-- start of DOCUMENT EXTRACT --

MEMORANDUM OPINION
SMALKIN, District Judge.This ancient criminal case is once again before the Court, this time on the motion of the personal representative of the deceased defendant Kovens for modification of the writ of error coram nobis issued by this Court on November' 12,1987, in United States v. Mandel, 672 F.Supp. 864 (D.Md.1987), aff'd., 862 F.2d 1067 (4th Cir.1988), cert. denied, 491 U.S. 906, 109 S.Ct. 3190, 105 L.Ed.2d 699 (1989). The motion seeks an. order of Court to the effect that the Government turn over to the movant the value of certain race track *178stock forfeited to the Government attendant upon Kovens’ conviction. That stock has been the subject of prior litigation. In the prior litigation, Schwartz v. United States, 976 F.2d 213 (4th Cir.1992), a Mr. Irving Schwartz claimed that he should have the value of the stock (claiming as the owner of it, not merely the nominee of Kovens), in that the Mandel coram nobis litigation established that the Government had no right to claim the stock at all consequent to a criminal conviction. It was noted in Schwartz, 976 F.2d at 216 and 219, that Kovens had not (as had three of the other defendants who obtained coram nobis relief) sought any modification of the coram nobis writ concerning recovery of the stock or its value, nor had he or his estate asserted any claim during the lengthy proceedings in the Schwartz vs. Government fight, which was chronicled in Judge Young’s opinion, reported at 745 F.Supp. 1132 (D.Md.1990).
Now, seven years after this Court granted the writ, and four years after Schwartz and the Government got into complex litigation over the stock, Kovens’ personal representative wants it, via a modification of the writ. The motion will be summarily denied.
First, as both this Court and the Fourth Circuit have made clear, coram nobis relief is of the most extraordinary sort, given only to alleviate a fundamental miscarriage of justice. Mandel, 672 F.Supp. at 866, 862 F.2d at 1075. An unfounded forfeiture of property would not seem, standing alone, to be within the realm of a fundamental miscarriage of justice. Although the individual to whom coram nobis relief is awarded might well seek restoration of all fines and forfeitures as an adjunct to a declaration that a conviction was fundamentally unjust, it is not clear that such relief must necessarily accompany the grant of the writ, or even that it should in any given case.

-- end of DOCUMENT EXTRACT --

• **PROBLEM TO WORK ON**:
Continue the court opinion on the motion to modify the Kovens coram nobis writ, picking up right after its final sentence.

-- start of INFORMATION PROVIDED --

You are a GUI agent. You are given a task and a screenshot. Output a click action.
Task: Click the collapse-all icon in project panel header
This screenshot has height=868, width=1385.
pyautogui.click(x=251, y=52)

-- end of INFORMATION PROVIDED --

• **EXERCISE RESPONSE**:
But, more fundamentally, the writ is in the nature of a personal remedy to right a wrong done to someone wrongly convicted. This Court is of the opinion that, just as in the case of a writ of habeas corpus, the right to pursue the remedy of coram nobis (or to seek any modification thereof) dies with the person convicted. Textually, such a conclusion is required by the language of 28 U.S.C. §§ 2254 and 2255, requiring that the applicant be “in custody.” The writ of error coram nobis in modem criminal law serves only to give a vehicle to those unjustly convicted, but not “in custody,” to be free of the lingering disabilities of a conviction during their lifetimes, and it has been specifically held that the estate of a convicted individual has no standing to pursue coram nobis relief to recapture fines and other penalties attendant upon the decedent’s conviction. See, e.g., United States v. Kerner, 895 F.2d 1159 (7th Cir.1990). This Court agrees with Kemer, and it sees no distinction to be drawn between original pursuit of the writ by the estate, as in Kemer, and pursuit of monetary recompense under a modification of the writ, as here. The ease cited by movant, United States v. Miscellaneous Jewelry, 667 F.Supp. 232 (D.Md.1987), aff'd., 889 F.2d 1317 (4th Cir.1988) is not apt, given the fundamental difference between coram nobis relief — discretionary relief of the highest order — and the constitutional and statutory right to contest ownership of property before the entry of a judgment of forfeiture, with which Miscellaneous Jewelry dealt, and as to which, anyone would readily agree, a decedent’s estate has standing to litigate.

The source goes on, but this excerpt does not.